Why is it important to teach young kids design?

Only one out of one hundred people in the world goes to college. So if you only teach design in college, what does that mean for the other 99? They are the design denied. In this country it’s 36 out of 100, but still there is this huge gap.

We lived in a designed world. Everything around has been designed by someone, somewhere. We realized that teaching design at the university level was too late to introduce design to the public. In our work, especially when it comes to green architecture, we realized that the public did not have adequate knowledge to make the best choices. At the same time we found that the public mostly thought of architecture as buildings, maybe as construction, but they really had no idea about the complexity of architectural planning and envisioning, which is so important to the health of our cities.
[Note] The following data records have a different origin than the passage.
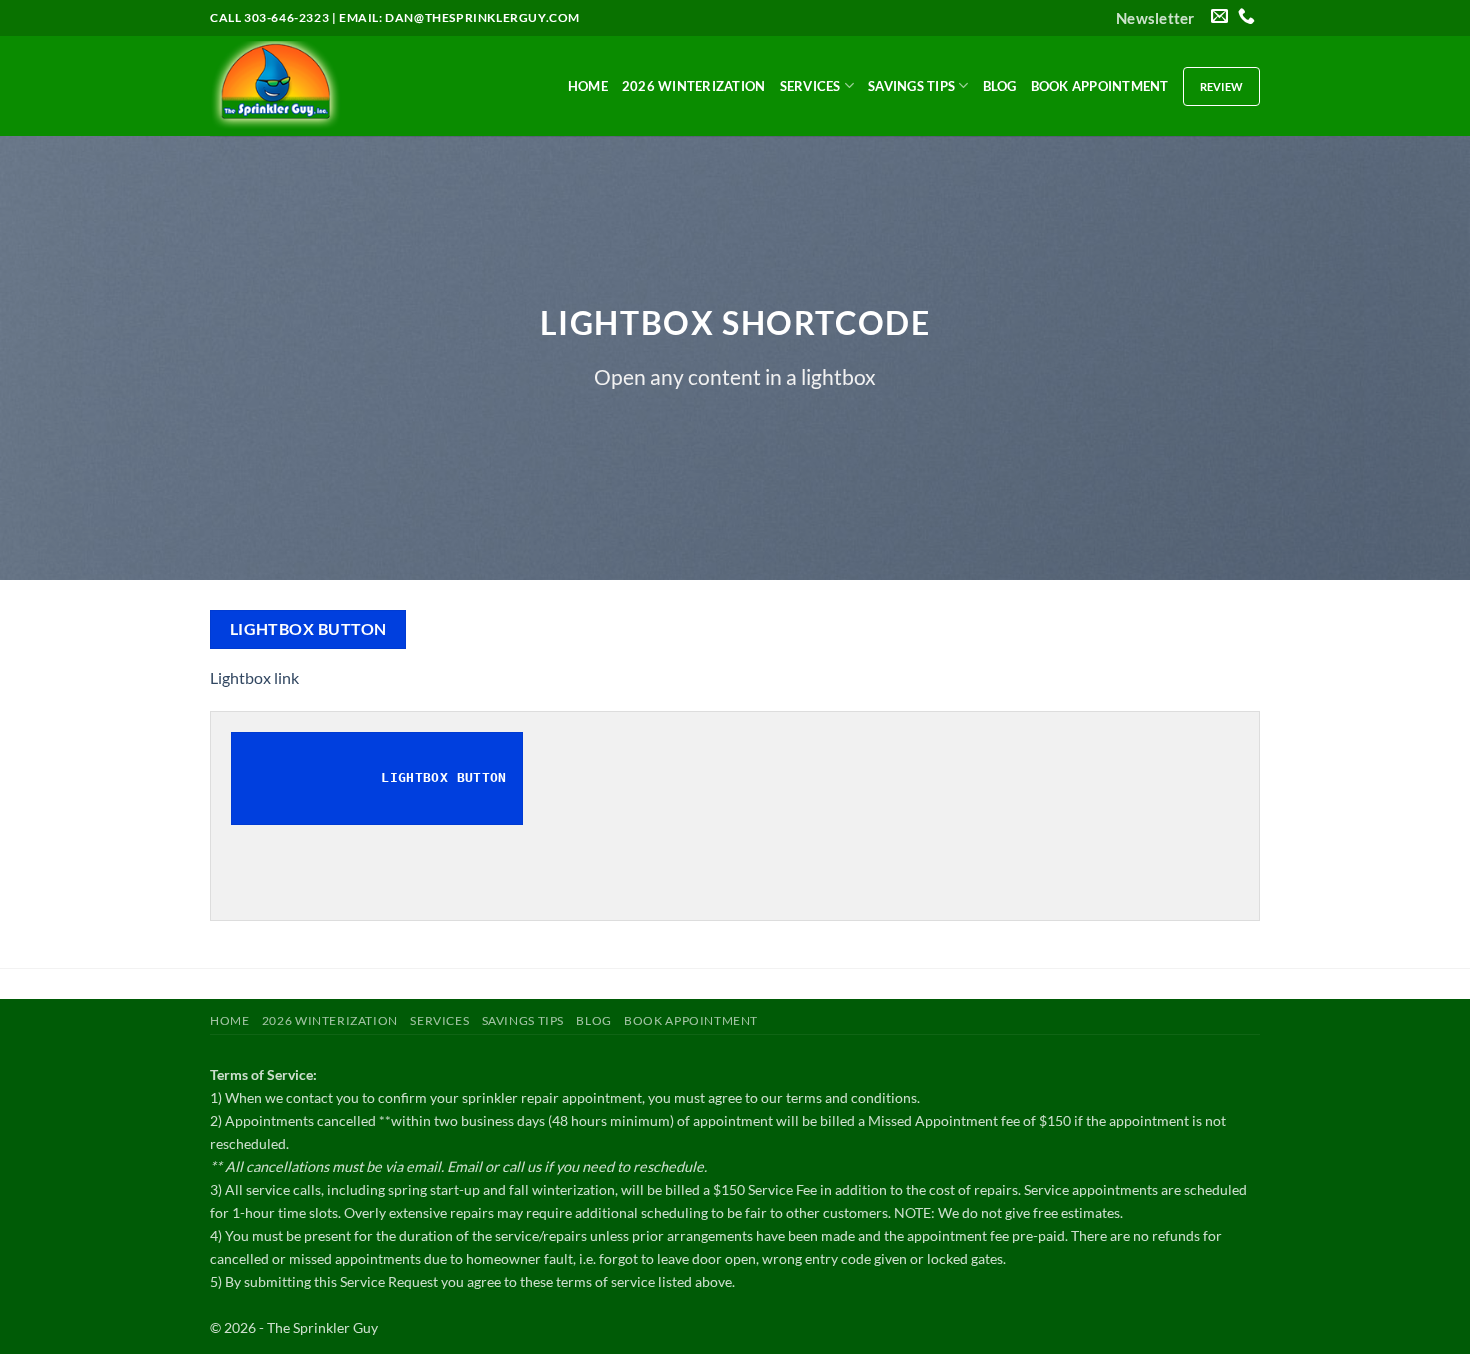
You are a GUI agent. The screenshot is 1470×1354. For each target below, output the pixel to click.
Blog (1000, 86)
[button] (1155, 18)
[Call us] (1246, 17)
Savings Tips (911, 86)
What’s the history behind NEXT.cc?

We have children (4!) and when they were going through public schools we went into their schools and did career days. We talked about architecture, interior architecture, landscape architecture, urban planning. We had hands-on, quick, little thirty-minute lectures and projects. They built a skyscraper or drew a garden design or made column capitals, and they loved it. And we realized that, with our children going through the public school system, that basically, environmental design and design education did not exist. The art teachers and the drafting teachers that were teaching it were teaching it much more formally or technically and not at all as the messy, complex, creative and innovative, propositional field that it is.

So, we decided that we needed to bring design into K12 education. With students, we designed 16 initial journeys published in a little book. We piloted it in Racine County with inner-city kids and they ate it up. Some of the students did all 16 journeys in two weeks and asked for more!

The journeys are accessed online, but why is it important that what students learn about design is ‘place-based’?

Our children know that the rainforests are being depleted, yet cannot walk out of their school building and name the tree on their front school yard. They can name artists and musicians but not architects and designers of their town or city. So there is a gap in knowledge. A concentration and emphasis on place-based activities is really key, we believe, to the future of diversity. Children need to learn from the place that they live in. They need to connect both to the natural and the built world during the k12 experience.

How can teachers incorporate design in their curriculum?

We lead workshops for teachers. In thirty or forty-five minutes they design chairs with found materials. They struggle to create and construct and experiment and that’s good. In the process they learn a lot about materials, about comfort, function, structural stability and the design process. We’re trying to show teachers that learning through design does not have to be a huge undertaking. It can be a short, quick, wake-up, hands-on activity before traditional book and test learning.